Segment Start: Supplied information
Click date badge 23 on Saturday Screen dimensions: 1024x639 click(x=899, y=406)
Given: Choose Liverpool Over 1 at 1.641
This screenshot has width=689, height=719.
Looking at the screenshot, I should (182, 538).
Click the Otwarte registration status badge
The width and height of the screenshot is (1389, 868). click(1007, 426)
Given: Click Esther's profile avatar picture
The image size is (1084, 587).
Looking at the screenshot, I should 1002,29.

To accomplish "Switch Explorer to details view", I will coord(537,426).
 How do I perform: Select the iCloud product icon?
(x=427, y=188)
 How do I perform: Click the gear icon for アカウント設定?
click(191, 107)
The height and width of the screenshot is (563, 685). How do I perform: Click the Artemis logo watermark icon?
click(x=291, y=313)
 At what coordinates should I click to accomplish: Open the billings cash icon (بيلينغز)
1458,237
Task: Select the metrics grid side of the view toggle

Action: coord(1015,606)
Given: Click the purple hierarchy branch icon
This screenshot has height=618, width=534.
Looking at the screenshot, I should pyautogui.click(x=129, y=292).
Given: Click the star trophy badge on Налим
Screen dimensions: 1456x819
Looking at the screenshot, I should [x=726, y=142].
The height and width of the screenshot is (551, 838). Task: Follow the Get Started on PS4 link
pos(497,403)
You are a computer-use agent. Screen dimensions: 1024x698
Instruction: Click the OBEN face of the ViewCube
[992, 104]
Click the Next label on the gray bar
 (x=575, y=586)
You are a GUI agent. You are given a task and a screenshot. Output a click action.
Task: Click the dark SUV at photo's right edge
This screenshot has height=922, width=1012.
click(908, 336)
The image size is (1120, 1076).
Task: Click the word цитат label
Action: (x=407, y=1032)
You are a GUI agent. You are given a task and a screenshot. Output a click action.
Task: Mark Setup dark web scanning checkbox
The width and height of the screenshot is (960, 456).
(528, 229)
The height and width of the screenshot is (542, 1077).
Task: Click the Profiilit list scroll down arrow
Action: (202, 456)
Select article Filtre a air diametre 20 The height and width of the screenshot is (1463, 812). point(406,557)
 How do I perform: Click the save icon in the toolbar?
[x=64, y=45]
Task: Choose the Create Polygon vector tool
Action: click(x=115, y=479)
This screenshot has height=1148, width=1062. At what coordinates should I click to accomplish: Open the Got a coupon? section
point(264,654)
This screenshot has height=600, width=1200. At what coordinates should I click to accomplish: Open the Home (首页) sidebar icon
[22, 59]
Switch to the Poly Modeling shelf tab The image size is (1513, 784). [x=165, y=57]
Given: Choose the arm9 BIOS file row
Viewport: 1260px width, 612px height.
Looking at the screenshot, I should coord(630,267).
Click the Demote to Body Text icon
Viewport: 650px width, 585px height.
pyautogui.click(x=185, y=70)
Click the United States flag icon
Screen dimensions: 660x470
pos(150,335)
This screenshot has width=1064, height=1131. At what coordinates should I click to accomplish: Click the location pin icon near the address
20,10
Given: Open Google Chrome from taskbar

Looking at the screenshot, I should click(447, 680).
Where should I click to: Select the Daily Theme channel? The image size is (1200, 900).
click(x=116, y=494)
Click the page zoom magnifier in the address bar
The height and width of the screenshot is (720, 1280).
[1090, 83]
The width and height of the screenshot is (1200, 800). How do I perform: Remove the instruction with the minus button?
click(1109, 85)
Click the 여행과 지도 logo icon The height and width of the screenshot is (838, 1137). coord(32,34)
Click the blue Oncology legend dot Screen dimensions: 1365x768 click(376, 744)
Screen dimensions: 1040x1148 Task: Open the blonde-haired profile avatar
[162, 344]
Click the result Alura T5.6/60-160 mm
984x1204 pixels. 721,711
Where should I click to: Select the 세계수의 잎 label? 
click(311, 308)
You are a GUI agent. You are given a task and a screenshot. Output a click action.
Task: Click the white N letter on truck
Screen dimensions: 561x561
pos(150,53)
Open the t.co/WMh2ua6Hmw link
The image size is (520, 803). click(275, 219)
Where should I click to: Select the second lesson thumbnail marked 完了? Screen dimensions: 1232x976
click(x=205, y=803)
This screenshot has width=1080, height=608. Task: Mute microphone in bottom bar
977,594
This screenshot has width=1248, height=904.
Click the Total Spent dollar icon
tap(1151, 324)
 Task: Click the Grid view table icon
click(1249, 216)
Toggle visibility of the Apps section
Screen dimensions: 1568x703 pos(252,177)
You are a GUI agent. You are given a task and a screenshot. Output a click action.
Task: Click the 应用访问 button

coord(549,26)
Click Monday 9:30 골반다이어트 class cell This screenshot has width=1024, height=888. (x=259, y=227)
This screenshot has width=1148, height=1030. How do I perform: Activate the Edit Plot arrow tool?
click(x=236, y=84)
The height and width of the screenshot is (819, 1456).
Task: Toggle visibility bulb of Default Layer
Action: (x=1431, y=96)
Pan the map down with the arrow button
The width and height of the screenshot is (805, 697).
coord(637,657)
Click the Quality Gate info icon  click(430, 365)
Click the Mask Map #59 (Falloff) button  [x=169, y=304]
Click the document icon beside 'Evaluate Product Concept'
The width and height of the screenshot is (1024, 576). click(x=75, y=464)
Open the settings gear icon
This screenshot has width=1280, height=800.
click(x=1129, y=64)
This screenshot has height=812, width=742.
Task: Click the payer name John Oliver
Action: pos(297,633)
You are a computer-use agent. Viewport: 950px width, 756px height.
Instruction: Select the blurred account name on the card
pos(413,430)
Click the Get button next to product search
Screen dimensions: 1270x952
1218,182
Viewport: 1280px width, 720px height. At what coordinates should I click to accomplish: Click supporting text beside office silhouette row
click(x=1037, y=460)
Segment End: Supplied information
- **Instructions to follow**
Search the entries for the word "computer" and gather every line where it appears.

- **Answer box**
You are a computer-use agent. Screen dimensions: 1024x698
You are a computer-use agent. Viewport: 950px width, 756px height.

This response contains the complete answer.